In other words, for a battery, M parameters (that is, capacity grading stage parameters) may be obtained through measurement when the battery undergoes the procedure of the battery capacity grading process. N target parameters that have a largest degree of contribution to the prediction of the battery capacity may be selected from the M parameters. N may be a preset threshold. For example, M is 30, and N is 15.

In this solution, some parameters that have a large degree of contribution to the prediction of the battery capacity are selected from a plurality of capacity grading stage parameters of the battery, so that prediction of high-dimensional data based on low-dimensional data can be avoided, and prediction accuracy of the first network can be improved, thereby improving prediction accuracy of the battery capacity.

In an embodiment, the following describes how to obtain a degree of contribution of each battery in the M parameters to the prediction of the battery capacity.

For example, a regression model may be obtained. The regression model represents a relationship between the battery capacity, and a parameter of the battery in a production procedure and a parameter of the battery in a procedure of a battery capacity grading process. In other words, the regression model may predict the battery capacity based on the parameter of the battery in the production procedure and the parameter of the battery in the procedure of the battery capacity grading process. The regression model may be a linear mathematical model or a neural network model.

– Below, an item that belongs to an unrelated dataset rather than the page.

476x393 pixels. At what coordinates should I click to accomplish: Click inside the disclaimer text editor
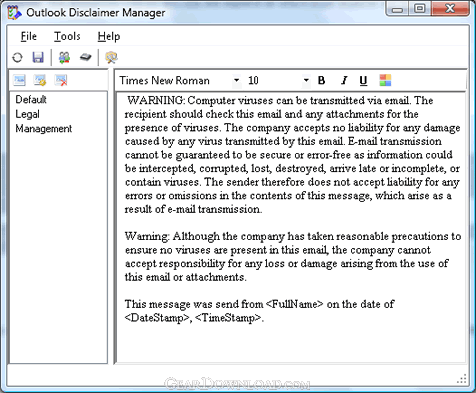[291, 228]
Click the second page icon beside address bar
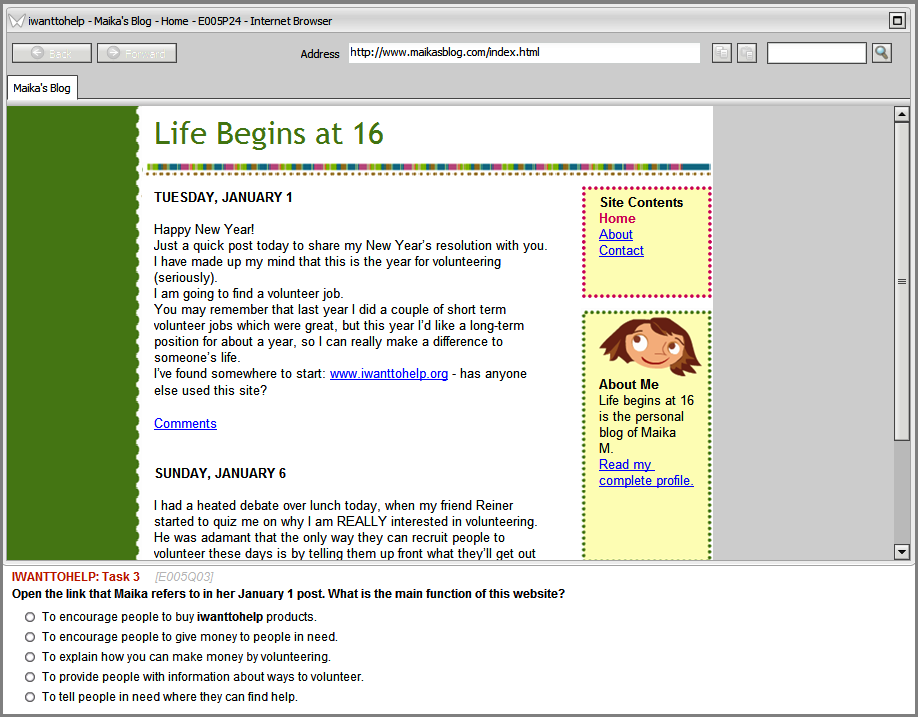The image size is (918, 717). click(x=747, y=53)
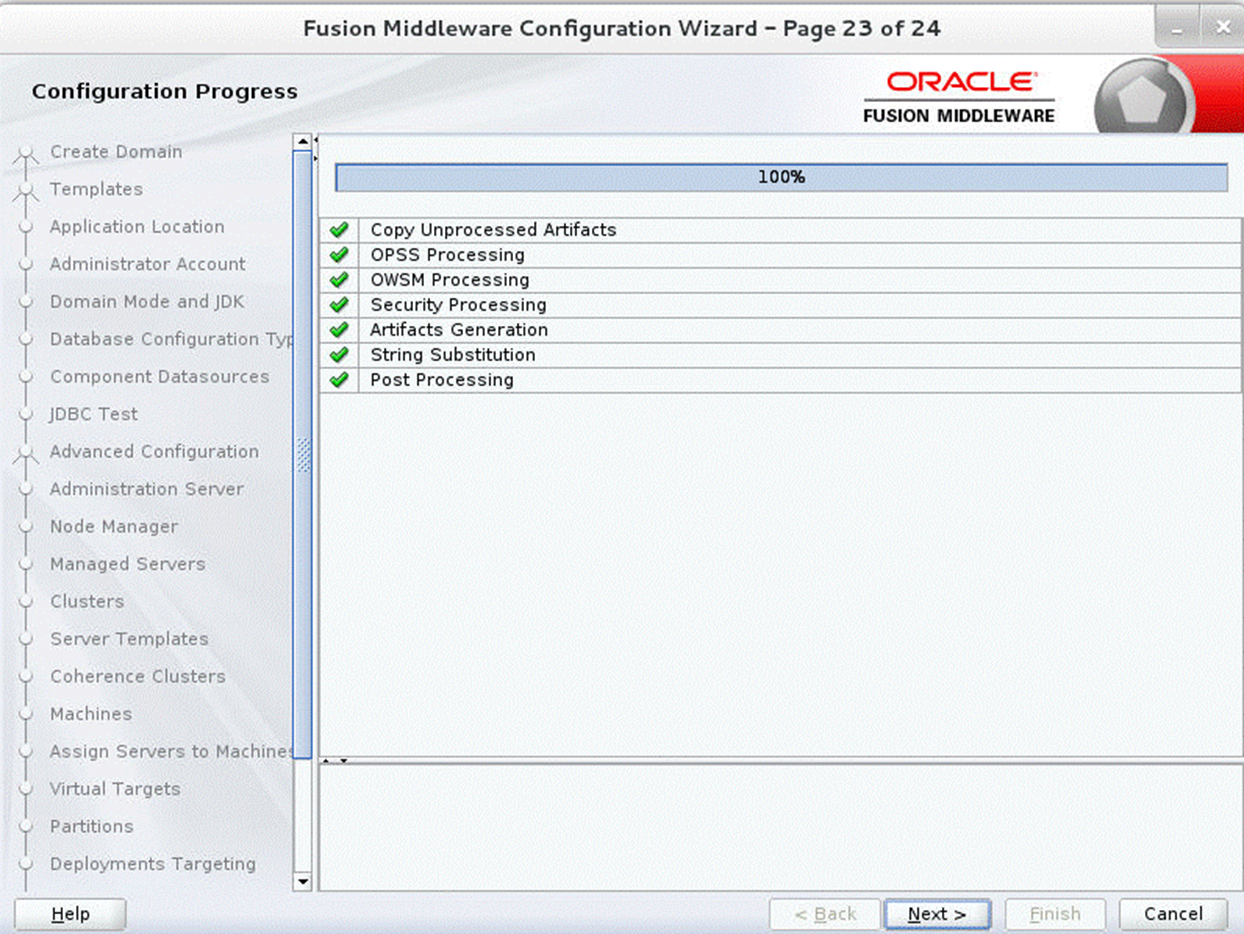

Then, the degree of contribution of each of the M parameters to the prediction of the battery capacity is obtained based on the regression model, and the N target parameters that have a largest degree of contribution are determined from the M parameters based on the degree of contribution of each parameter to the prediction of the battery capacity. Because the regression model may be used to predict the battery capacity based on the parameter of the battery in the production procedure and the parameter of the battery in the procedure of the battery capacity grading process, when the regression model is used to predict the battery capacity based on the parameter of the battery in the production procedure and the parameter of the battery in the procedure of the battery capacity grading process, the degree of contribution of each parameter to the prediction of the battery capacity may be determined by determining a proportion of contribution of each parameter to the prediction of the battery capacity.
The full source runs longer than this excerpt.